It is a different matter altogether that the companies under consideration have mostly chosen to ignore the claims made by brokerages. But we certainly see the dawn of a rather new trend here. The trend of equity analysts shedding the robe of PR agents for the companies they cover. And instead, donning the garb of a forensic accountant and even a shareholder activist. Indeed. Analysts who once went around town writing only good things about companies are not afraid to give even SELL recommendations now.

All this makes us wonder whether objective, unbiased equity research has finally come of age in India? While the signs are encouraging, it will be too early to uncork the bubbly according to us. For all you know, it could just be a survival strategy from brokerage firms. Thus, once bull markets return, they could again go all out in pleasing their clients, ditching genuine research in the process.

The best way to judge the genuineness of a research firm according to us is to remember this small proverb from the venerable Charlie Munger - 'Whose bread I eat his song I sing'. In other words, it is extremely important to understand the revenue structure of the brokerage firms coming out with the report. If it is paid for by the clients they write about, you can totally forget about getting an objective report. But if the report is paid for by investors, there is a very strong chance that it is genuine. Of course, there could be errors even here, but since the incentives for an analyst would be linked to the correctness of the report, he would go all the way to ensure a totally objective report.

We don't know for sure whether the new approach by brokers is here to stay. But remembering the principle mentioned above will go a long way towards solving the issue of trustworthiness of research reports we believe.

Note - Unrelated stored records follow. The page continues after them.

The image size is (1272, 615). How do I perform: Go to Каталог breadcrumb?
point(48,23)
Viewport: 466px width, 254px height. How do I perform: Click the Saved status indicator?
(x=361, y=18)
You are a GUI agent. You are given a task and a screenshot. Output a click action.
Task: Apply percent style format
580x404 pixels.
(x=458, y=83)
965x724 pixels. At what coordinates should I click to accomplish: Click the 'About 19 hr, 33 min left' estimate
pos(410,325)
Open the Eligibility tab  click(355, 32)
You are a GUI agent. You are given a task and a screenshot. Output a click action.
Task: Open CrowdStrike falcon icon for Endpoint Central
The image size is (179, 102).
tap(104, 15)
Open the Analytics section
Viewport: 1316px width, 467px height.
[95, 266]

Do you think your broker can be fully trusted to come out with objective reports? Share your views or you can also comment on our Facebook page / Google+ page.

01:28  Chart of the day
North America, which includes the US, no longer has the highest population of millionaires. That honour now belongs to Asia. Today's chart of the day highlights how as per the recent world wealth report by Capgemini, Asia is now home to the largest number of millionaires in the world. At 3.37 m millionaires, it is only marginally ahead of North America as of now. But that gap is all set to widen in the coming years as Asia, led by China and India, continues to log in strong economic growth and create more wealth for its citizens.

Source: World Wealth Report 2012

Imagine an alien reading Indian business daily to try to form an opinion on the economy. His state would be pitiable to say the least. After all, some of the recent developments in Indian economy are perplexing to the hilt. On one hand, the GDP growth is touching historical lows. Deficits are ballooning and rating agencies are threatening to offer a 'junk' sovereign rating. On the other hand, the world is looking at India for jobs. Food production and procurement have broken records. Plus, we recently offered a US$ 10 bn (Rs 560 bn) aid to 'poor' debt crisis stricken Europe'.

What does one make of all this? As we had said earlier, our heart goes out to economists and analysts who have to figure out short term trends from these confusing signals. At the same time, the government's inability to send out some strong signals is frustrating. That alone could soothe ruffled feathers and bring back long term investors into Indian markets. Moreover, doing something about storage of 19 MT of excess food currently lying in the open could solve inflation problems as well.

Instead of pressuring Reserve Bank of India (RBI) and forcing PSU banks to lend cheap, some quick policy measures could address multiple issues. Showing generosity to frivolous European economies comes at a cost. Having ambitions to become a world super power means no harm. But ensuring that the problems in your own backyard are resolved is more pertinent we guess.

So what do you think is the best commodity bet in the emerging markets in recent times? If you think it is gold or even oil, think again. It seems that opportunity lies in palm oil. Let us look at the demand side first. Emerging markets have grown at a stupendous rate in the past few years. With this, incomes have also swelled. This in turn has fuelled the demand for food rich in calories and saturated fats. This is where palm oil comes in. In fact, global demand for palm oil has risen by a CAGR of 7% for the past 10 years. Prices have tripled.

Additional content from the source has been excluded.